Married men, do you NEED to be touched by your spouse?

If I could only touch dh right now... :guilty:

but to answer your question... I'm not a man.. but from dh's point of view..he is not really a touchy feeling type person but he never pushes me away :lovestruc

:( ahhh... only 80 more days to go...
 
My husband is touchy feely too, this is something we were just talking about, as a matter of fact. I'm like the other mom in that I get my fill, and then some, from my kids. My 4 year old son is literally crawling all over me everytime I sit and asks to be held constantly. Then I have to carry the 2 year old when we leave the house or he'll end up getting hit by a car. By the time my husband gets home, I don't want anybody to touch me.

I'm trying to find a compromise with him though, like give a hug or kiss everytime one of us leaves and returns home or snuggling a little when we're just watching tv.
 
I'm a touchy feely guy. My lovely bride and I have always been that way.
 
I think my husband could go the rest of his life without contact such as a hug or hand holding, etc. In fact, just the other day we were walking down the street and he actually reached out and held my hand. Made me feel kinda wierd like he was about to tell me he wanted a divorce or something. Had to stop and think of the last time he had hugged me or held my hand.
 

DH is very touchy-feely. Which is great because so am I.
 
SO and I are both touchy feely. We lay in bed each night and actually hold hand while we watch tv.. lol, how teenage is that!

OP, even though you don't feel the need to have that touch, you really need to try to give it to your partner. If he needs to be touched and loved on, and if you do it, it is only going to add to your relationship. Many times there are ways to do this without having to kiss, hold hands, etc.. when sitting on the couch watching tv, lay your legs across his lap. When eating dinner, place your chair next to his.. things like that.

Records from a collection
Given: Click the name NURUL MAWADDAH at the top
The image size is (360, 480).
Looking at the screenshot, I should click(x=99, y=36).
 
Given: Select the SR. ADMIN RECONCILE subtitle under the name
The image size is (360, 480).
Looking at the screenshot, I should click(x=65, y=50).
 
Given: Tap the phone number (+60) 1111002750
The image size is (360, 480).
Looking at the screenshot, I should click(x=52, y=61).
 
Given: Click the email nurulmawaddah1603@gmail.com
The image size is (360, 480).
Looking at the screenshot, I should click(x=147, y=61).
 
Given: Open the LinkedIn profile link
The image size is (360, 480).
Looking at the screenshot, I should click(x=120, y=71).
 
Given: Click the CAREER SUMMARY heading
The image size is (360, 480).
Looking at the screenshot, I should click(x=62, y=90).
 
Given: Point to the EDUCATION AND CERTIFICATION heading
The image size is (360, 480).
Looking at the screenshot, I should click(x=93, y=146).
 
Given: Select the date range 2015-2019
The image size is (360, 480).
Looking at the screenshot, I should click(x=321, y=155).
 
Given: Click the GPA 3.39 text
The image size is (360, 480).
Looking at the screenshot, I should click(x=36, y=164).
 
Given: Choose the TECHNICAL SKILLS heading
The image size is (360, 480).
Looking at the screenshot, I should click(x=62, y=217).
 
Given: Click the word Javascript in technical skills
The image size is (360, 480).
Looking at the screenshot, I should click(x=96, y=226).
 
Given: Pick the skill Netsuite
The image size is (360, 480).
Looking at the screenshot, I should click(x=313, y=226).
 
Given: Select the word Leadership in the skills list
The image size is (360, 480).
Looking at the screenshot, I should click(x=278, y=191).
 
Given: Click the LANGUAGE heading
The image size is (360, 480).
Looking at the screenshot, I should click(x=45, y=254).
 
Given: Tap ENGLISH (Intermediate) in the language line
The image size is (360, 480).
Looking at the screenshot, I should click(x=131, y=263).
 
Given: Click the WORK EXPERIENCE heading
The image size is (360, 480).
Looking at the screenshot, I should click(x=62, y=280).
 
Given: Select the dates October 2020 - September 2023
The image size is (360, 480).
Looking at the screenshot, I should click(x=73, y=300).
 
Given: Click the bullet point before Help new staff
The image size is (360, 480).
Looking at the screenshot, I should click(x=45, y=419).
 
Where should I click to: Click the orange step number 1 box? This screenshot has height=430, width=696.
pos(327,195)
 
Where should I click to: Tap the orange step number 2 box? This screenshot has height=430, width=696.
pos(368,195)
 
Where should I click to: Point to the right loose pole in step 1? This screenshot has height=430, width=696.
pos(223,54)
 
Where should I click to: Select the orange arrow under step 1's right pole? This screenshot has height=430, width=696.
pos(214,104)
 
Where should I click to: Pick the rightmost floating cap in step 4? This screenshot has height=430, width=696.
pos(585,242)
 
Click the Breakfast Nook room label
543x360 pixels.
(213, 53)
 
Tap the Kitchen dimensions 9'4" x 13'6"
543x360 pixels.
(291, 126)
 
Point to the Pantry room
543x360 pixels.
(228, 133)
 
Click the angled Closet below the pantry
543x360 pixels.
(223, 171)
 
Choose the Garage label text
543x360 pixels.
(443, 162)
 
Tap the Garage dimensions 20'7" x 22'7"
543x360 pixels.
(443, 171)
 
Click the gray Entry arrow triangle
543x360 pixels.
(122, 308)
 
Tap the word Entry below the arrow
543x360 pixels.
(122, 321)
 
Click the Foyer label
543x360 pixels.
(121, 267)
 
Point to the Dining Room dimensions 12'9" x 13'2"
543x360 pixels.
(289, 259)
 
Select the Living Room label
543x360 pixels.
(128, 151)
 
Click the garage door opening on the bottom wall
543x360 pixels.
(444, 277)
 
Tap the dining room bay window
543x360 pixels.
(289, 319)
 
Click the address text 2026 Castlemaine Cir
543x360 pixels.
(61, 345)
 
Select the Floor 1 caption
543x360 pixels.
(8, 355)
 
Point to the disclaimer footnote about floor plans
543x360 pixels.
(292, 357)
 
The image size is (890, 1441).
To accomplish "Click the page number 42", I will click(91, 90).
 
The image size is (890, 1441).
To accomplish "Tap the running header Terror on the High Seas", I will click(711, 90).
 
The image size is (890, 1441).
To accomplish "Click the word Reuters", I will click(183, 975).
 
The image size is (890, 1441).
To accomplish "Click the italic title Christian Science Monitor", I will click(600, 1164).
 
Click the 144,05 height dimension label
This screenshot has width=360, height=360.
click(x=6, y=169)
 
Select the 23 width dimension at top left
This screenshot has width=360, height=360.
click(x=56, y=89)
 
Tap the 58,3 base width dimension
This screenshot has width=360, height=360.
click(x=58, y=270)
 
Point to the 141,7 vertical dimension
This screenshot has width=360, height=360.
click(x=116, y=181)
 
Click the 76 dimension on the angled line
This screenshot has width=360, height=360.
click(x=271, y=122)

Work instructions |
Return the entire forum thread on spouses and touch word for word. The records are separate from the text and stand on their own.

Task result |
Married men, do you NEED to be touched by your spouse?

If I could only touch dh right now... :guilty:

but to answer your question... I'm not a man.. but from dh's point of view..he is not really a touchy feeling type person but he never pushes me away :lovestruc

:( ahhh... only 80 more days to go...
 
My husband is touchy feely too, this is something we were just talking about, as a matter of fact. I'm like the other mom in that I get my fill, and then some, from my kids. My 4 year old son is literally crawling all over me everytime I sit and asks to be held constantly. Then I have to carry the 2 year old when we leave the house or he'll end up getting hit by a car. By the time my husband gets home, I don't want anybody to touch me.

I'm trying to find a compromise with him though, like give a hug or kiss everytime one of us leaves and returns home or snuggling a little when we're just watching tv.
 
I'm a touchy feely guy. My lovely bride and I have always been that way.
 
I think my husband could go the rest of his life without contact such as a hug or hand holding, etc. In fact, just the other day we were walking down the street and he actually reached out and held my hand. Made me feel kinda wierd like he was about to tell me he wanted a divorce or something. Had to stop and think of the last time he had hugged me or held my hand.
 

DH is very touchy-feely. Which is great because so am I.
 
SO and I are both touchy feely. We lay in bed each night and actually hold hand while we watch tv.. lol, how teenage is that!

OP, even though you don't feel the need to have that touch, you really need to try to give it to your partner. If he needs to be touched and loved on, and if you do it, it is only going to add to your relationship. Many times there are ways to do this without having to kiss, hold hands, etc.. when sitting on the couch watching tv, lay your legs across his lap. When eating dinner, place your chair next to his.. things like that.